After telling The Tale Of The Growth to the nurse, med student, and dermatologist and having my thumb photographed and showcased to other doctors, the real fun began. The nurse took her position holding my thumb in place (acting as a tourniquet) and the doctor numbed my thumb with Novocain (“you’ll feel a little poke”). After that, I could neither feel nor see my thumb.

The doctor asked repeatedly whether I could feel anything as he gouged away at my thumb. It only took a couple minutes; I never felt a thing. Using forceps, he plopped my old foe the pyogenic granuloma in a sample jar. The fun didn’t stop there, though. The deep divot in my thumb needed to be cauterized to stop bleeding. Bzzt, Bzzt… and a wisp of vile smoke. Bzzzzzt. Bzzzzt. The cauterization took significantly longer than the actual removal. Bzzzt.

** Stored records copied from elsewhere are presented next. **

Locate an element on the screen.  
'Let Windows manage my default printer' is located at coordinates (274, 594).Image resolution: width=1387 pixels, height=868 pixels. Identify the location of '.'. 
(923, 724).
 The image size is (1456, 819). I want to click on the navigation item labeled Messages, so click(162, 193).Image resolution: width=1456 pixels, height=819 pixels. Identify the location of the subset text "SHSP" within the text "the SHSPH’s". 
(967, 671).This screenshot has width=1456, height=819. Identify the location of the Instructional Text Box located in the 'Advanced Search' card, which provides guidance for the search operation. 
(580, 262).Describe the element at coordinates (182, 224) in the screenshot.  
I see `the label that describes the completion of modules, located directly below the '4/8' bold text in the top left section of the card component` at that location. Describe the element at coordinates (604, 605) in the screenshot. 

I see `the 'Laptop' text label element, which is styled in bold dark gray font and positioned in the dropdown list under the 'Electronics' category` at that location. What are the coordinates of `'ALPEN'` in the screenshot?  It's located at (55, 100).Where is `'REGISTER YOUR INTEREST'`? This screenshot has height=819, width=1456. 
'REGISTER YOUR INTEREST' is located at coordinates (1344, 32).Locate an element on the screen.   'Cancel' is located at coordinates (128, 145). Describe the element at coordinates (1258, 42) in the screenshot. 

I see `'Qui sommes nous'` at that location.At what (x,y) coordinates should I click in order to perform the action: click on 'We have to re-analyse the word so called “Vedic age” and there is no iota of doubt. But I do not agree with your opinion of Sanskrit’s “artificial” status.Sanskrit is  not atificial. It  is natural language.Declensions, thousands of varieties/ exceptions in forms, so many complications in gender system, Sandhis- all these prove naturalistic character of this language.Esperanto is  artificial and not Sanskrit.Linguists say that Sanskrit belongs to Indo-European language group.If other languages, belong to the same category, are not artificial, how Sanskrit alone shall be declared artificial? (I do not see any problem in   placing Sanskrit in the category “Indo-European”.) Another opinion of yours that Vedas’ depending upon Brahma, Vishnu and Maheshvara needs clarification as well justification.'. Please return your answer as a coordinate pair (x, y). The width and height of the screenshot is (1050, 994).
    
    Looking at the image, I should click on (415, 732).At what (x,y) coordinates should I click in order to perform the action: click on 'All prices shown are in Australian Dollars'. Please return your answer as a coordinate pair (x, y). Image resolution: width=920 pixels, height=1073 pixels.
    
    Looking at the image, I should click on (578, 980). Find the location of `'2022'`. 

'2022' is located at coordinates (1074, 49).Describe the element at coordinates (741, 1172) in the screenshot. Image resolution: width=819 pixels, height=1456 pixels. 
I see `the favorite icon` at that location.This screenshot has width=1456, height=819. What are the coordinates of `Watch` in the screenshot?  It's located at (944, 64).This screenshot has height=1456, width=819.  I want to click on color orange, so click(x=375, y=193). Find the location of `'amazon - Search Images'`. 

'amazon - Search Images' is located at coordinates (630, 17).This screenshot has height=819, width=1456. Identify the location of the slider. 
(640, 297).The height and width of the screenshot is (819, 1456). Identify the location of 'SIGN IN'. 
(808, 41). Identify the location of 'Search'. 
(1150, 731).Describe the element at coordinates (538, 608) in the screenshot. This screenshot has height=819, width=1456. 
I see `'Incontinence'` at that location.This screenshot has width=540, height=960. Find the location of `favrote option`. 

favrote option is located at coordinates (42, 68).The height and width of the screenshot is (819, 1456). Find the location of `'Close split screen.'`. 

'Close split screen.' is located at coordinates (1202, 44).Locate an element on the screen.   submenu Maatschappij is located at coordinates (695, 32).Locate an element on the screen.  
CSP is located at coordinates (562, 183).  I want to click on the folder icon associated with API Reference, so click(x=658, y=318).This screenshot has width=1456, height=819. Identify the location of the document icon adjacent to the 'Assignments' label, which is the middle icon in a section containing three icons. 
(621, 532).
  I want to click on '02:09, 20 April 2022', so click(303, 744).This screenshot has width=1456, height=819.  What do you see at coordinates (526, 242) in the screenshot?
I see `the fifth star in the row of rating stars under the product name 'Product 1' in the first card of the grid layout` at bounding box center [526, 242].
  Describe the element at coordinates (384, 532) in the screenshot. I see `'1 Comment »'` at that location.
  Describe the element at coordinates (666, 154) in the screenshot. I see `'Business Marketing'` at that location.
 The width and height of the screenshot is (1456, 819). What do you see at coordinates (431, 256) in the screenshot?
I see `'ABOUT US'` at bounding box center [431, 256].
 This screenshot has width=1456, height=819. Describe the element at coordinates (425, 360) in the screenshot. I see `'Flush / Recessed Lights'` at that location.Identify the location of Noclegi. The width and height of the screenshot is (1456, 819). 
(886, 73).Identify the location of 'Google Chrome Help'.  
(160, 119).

And it was done. The nurse bandaged my thumb thoroughly and the doctor filled me in on the follow-up: keep the dressing on for 72 hours, followed by an additional week of bandaging; keep the hand elevated as much as possible for a week; two weeks of Keflex; Codeine as needed for pain; back for a follow-up appointment in a month.

What will the end result be? A permanent scar in the middle of my thumb (with at least some area that has no feeling) and a 1 in 20 chance it will grow back.